Just before plunging back into my chapter this morning, I took my usual tour of the RSS feeds, and discovered DR’s post about collaborative authorship and its benefits. And just in the nick of time: the section of the chapter that I’m working on today is about the benefits of collaboration and other forms of socially-situated scholarly writing.

Most of the time, when scholars (outside rhet-comp, at least) discuss the benefits of collaboration, the first claim that gets made for it is “increased productivity,” a phrase that cannot help but raise specters for me, on the one hand, of some old forgotten joke about the new tractor and the Soviet five-year plan, and on the other, of Bill Readings’s assessment of the Fordist enterprise that higher education has become: “Produce what knowledge you like, only produce more of it, so that the system can speculate on knowledge differentials, can profit from the accumulation of intellectual capital” (164).
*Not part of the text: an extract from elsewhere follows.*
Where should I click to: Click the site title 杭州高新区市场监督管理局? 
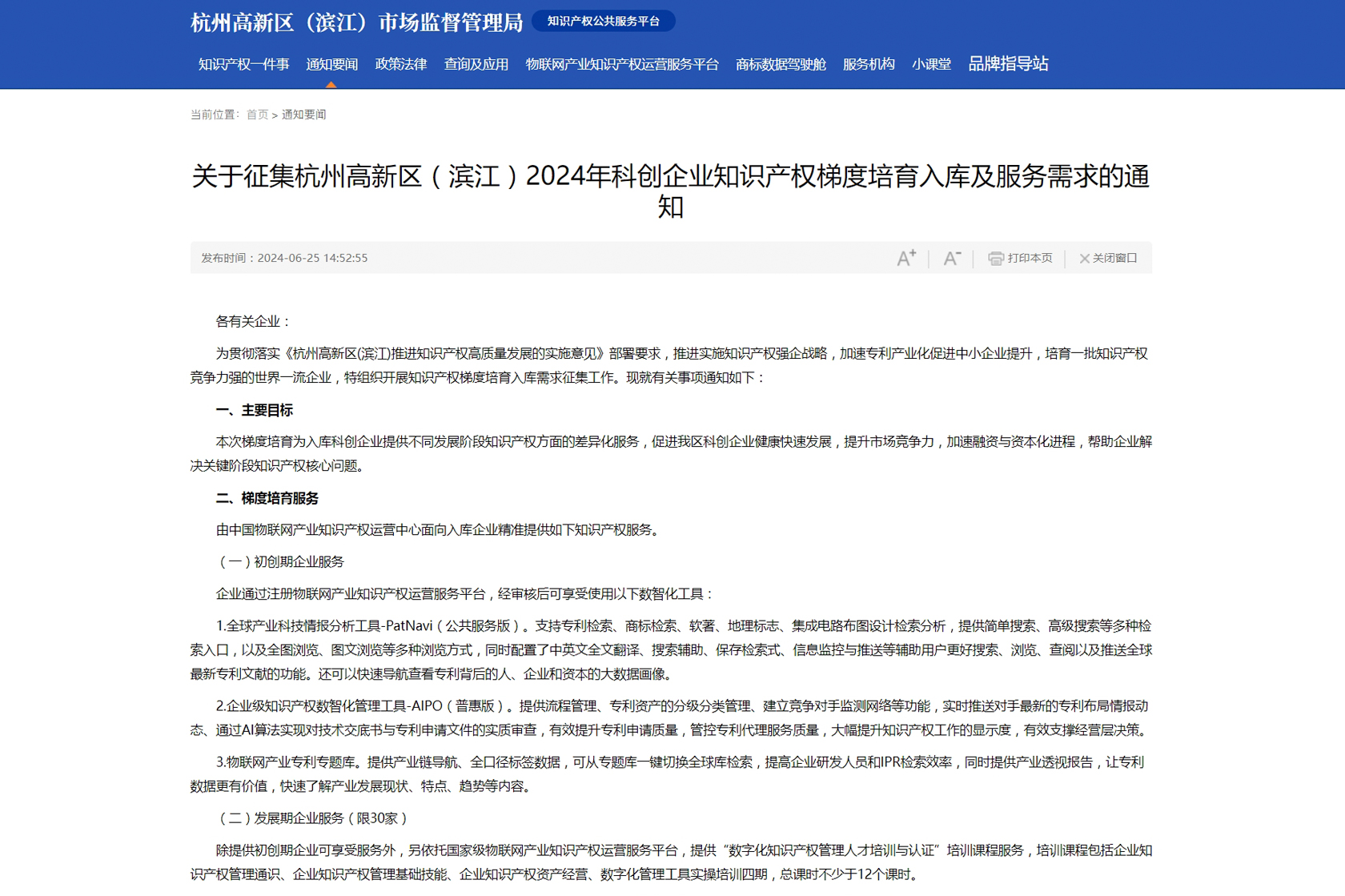tap(356, 22)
So I resist thinking about collaboration as a means of getting more work done. What I’m interested in is the ways that collaboration and other social modes of writing, and particularly those enabled by digital networks, might allow us to get better work done. (I say “other social modes of writing” because I want to include in the category that I’m thinking about not just literal co-authorship but also electronic extensions of phenomena like writing groups, in which the input of respondents can become as important to the process as the work one does in solitude.)

I’d really like to hear about your experiences: if you’ve worked in such a collaborative environment, how did it improve your work, either on the level of process or of product? What were the benefits of working, as DR describes, in a conversational framework? What, if any, were the drawbacks?

(And if there’s particular stuff in the literature about collaborative writing that you would feel a section of a chapter on digital authorship to be incomplete without referencing, I’d really love to hear about them…)


  1. I used a lot of Kenneth Bruffee when writing about collaboration. I’ve been working on a collaborative project for a while now. There are 5 of us working together. We haven’t really produced anything yet, but that’s okay, because we’ve spent a lot of time deciding what it is we want to produce and what would have the most impact and benefit the most people. I think if any one of us had just gone out and written the book that we originally intended, it wouldn’t have been as good a project.

    Real collaboration is hard. You have to let go of ego, of the idea that you have the most to say. You have to allow conversations and writing go in directions you may never have intended. And that’s hard to let go that control that one normally has over the writing process. But I think it’s a very enriching process. I’ve learned–and am still learning–so much from working collaboratively with these women. The drawback, of course, is that we haven’t produced anything. 🙂 But we will eventually.

    Oh, and I should mention that we’re reading Better Together. It’s more about community building, but it might be an interesting thing to glance at for collaboration.

    My other experience of writing collaboratively was my dissertation. That was more of the conversational kind, where I got feedback from several blog readers. I really couldn’t have written my dissertation without that network of support.

  2. I’m not sure what “more” productive means in that context, in any case. I suppose that if you’re writing things with other people, and you therefore write a smaller percentage of the words of each of the things, you can write/publish more things — but I’m enough of a humanist to be intensely skeptical of that way of assessing productivity. (Although I did heave a big sigh of jealousy when a major scholar in my field, on the verge of retirement, was introduced as having written “106 articles and many books.” But then, she’s co-authored most of her work, including a book on collaborative authorship.)

    And, do you already know Lisa Ede and Andrea Lunsford’s Single Text/Plural Authors (SIU Press, 1990)?

  3. Thanks so much for the responses, Laura and dr — they’re really helpful. I hadn’t come across Bruffee, so I’ll look into his work; I did, though, just read Ede and Lunsford’s “Collaboration and Concepts of Authorship” (PMLA 116.2 [March 2001]: 354-69).

    The sense of letting go of ego that you mention, Laura, is a big part of what I’m trying to get at in this brief section, the need in networked writing environments for us not just to theorize the decentered author but actually to decenter ourselves in practice, to let go of some of the individualistic notions we cling to in the ways we approach writing. This is not to say that the should enforce a new collectivist regime of co-authorship — far from it — but that, even where the collaborations take the form of digital writing groups (ranging from blog posts and comments to more elaborated forms of conversational publishing), these forms will necessitate that we find ways to relax our grip on “our” ideas and texts. (But certainly not in order to become “more” productive! The previous section of the chapter focuses on letting go of such bottom-line-accounting-oriented modes of approaching writing, and instead focusing on, and revealing, process and development.)

    Sadly, I think I have to move on to the next section of the chapter today, but I’m looking forward to returning to these ideas when I work my way back through the whole. Thanks again!